Re: GChildWatch source -- take two



"Alexis S. L. Carvalho" <alexis cecm usp br> writes:

> If you mean special casing -1|0 so that it just installs the signal
> handler, it may be better to just make g_child_watch_init public to
> avoid magical values.  This should avoid this kind of race.

No, I meant to have g_child_watch_add(-1) have the same effect as
calling waitpid(-1).  That is to say, it'll give notice of every child
process that exits.  g_child_watch_add(0) will give notice of children
in the process group, just as waitpid(0) does.  With this behavior, it
makes more sense to check the return value of the call.

However, you've convinced me to make g_child_watch_source_init public as
well.

> It'd probably be pretty hard to safely uninstall the handler - either
> the programmer or GLib would have to guarantee that there are no
> GChildWatchSources pending.
> 
> Oh, speaking of initialization functions, I think
> g_child_watch_source_init is not safe against two threads calling
> g_child_watch_source_new for the first time at the same time.

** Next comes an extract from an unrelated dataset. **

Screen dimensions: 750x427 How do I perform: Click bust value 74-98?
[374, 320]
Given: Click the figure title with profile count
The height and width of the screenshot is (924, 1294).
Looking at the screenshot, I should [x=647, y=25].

Gotcha.  This is doubly a problem if it's made public.

> > > I don't think this has to be volatile.
> > 
> > It wasn't originally.  I just put it in to make Alex feel better. (-;
> 
> I think he meant the global child_watch_count that is modified in
> the signal handler.

I missed that in his comment.  It's sig_atomic_t now, which should be
volatile anyway.

> > > Now the bad news:  I'm afraid I wasn't able to run your child-test
> > > correctly.  I don't really know the internals of GMainLoop, but if I
> > > understood correctly, it was always the thread running in main that
> > > called waitpid.  It always failed with ECHILD (No child processes).
> > 
> > I may have sent a bogus copy of child-test.c in retrospect.  Let me
> > attach another copy instead.
> 
> Same problem: the thread that calls waitpid is the one that runs in the
> function main, and because of bugs in LinuxThreads it can't wait for the
> children of the other threads.

Oh ugh.  I only tried this on an NPTL system.

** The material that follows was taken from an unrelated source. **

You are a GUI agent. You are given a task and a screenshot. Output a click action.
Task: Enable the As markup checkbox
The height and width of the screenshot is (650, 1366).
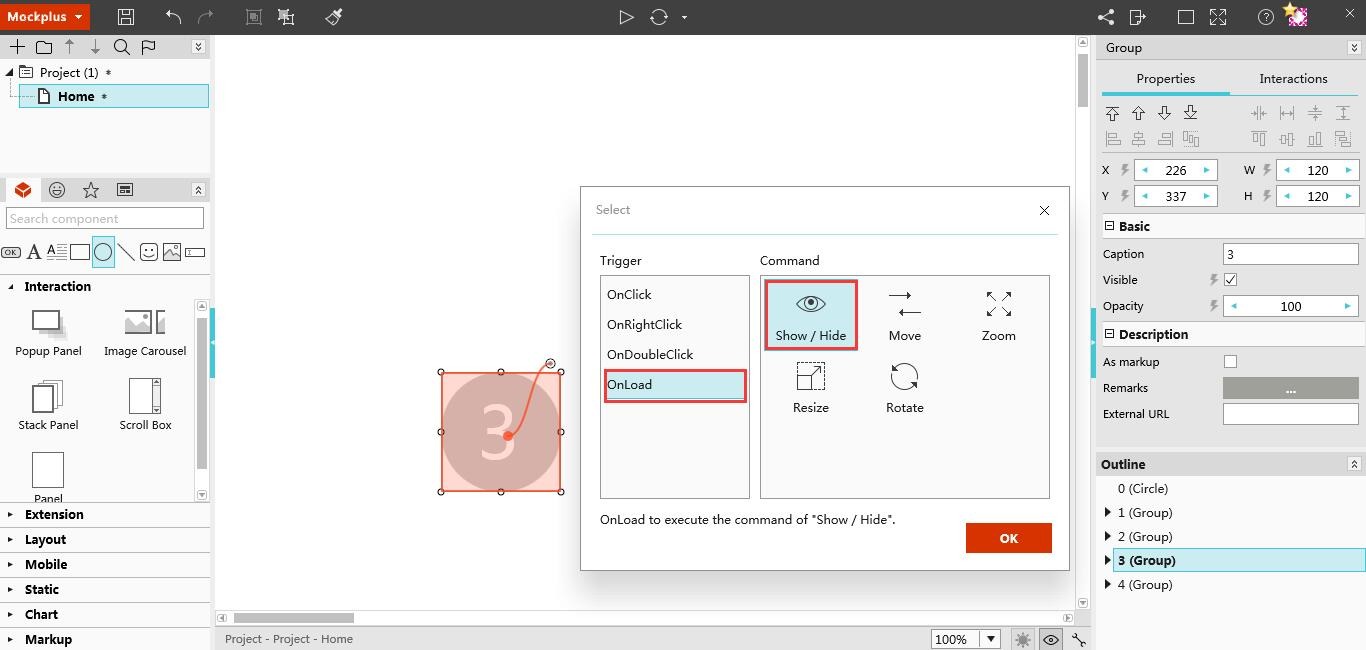coord(1230,362)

> This one is going to be pretty hard (if not impossible) to fix in the
> general case:  if a thread runs a child and then exits before the child,
> the child is reparented to init and no SIGCHLD is delivered.

Argh!!!!!  I don't see how to fix that at all. )-: 

I suppose this is one of those cases where we have to punt
non-workingness to documentation.  That being said, it doesn't seem like
you can get this working with or without glib, so by using the source
you don't lose anything.  It is still a little disheartening.